Existing HINs based recommendation approaches have evolved mainly through two dimensions: meta-path based recommendation models [5, 13] and meta-graph based recommendation methods [18]. The former predefine a set of meta-paths for generating the semantic relatedness constrained by entity types. Then they treat the semantic relatedness as latent features for recommendation. This category of models, however, can only express simple relationship between two different types of entities that hardly capturing complicated semantics. Meta-graph based recommendation methods, in contrast, leverage meta-graph (or meta-structure) [6, 17] to generate the complex relevance of two entities, and thus can capture more complex semantics that meta-path cannot. Although these methods have achieved performance improvement to some extent, they still face two major challenges. First, most existing methods simply treat all latent features indiscriminately for recommendation. However, as not all latent features are equally useful, the useless features may even introduce noises and degrade the performance. Furthermore, as the way of assembling features has significant influence on the accuracy of recommendation, factorization machine (FM) [4, 10, 11], which leverages the second-order feature interaction, is widely adopted in the recommender systems. Nevertheless, most existing FM based recommendations are hindered by modelling all feature interactions roughly in the same way, neglecting the fact that not all interactions are equally predictive.

Given information –
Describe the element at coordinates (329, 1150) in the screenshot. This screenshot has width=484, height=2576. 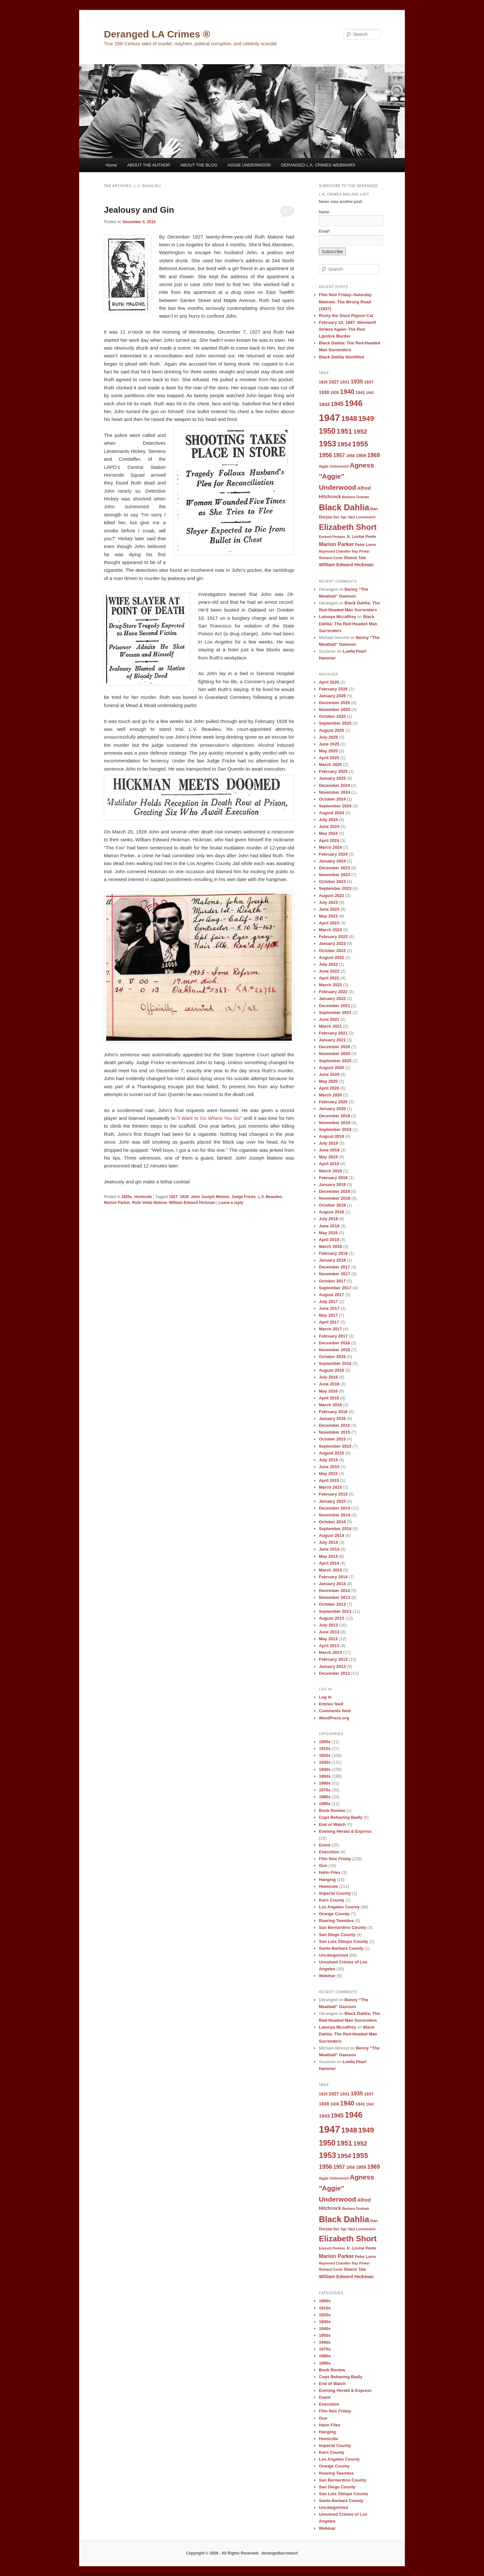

What the task requires –
In the passage on recommendation over heterogeneous information networks, what kind of feature interaction does the factorization machine leverage?

Written solution –
Second-order feature interaction.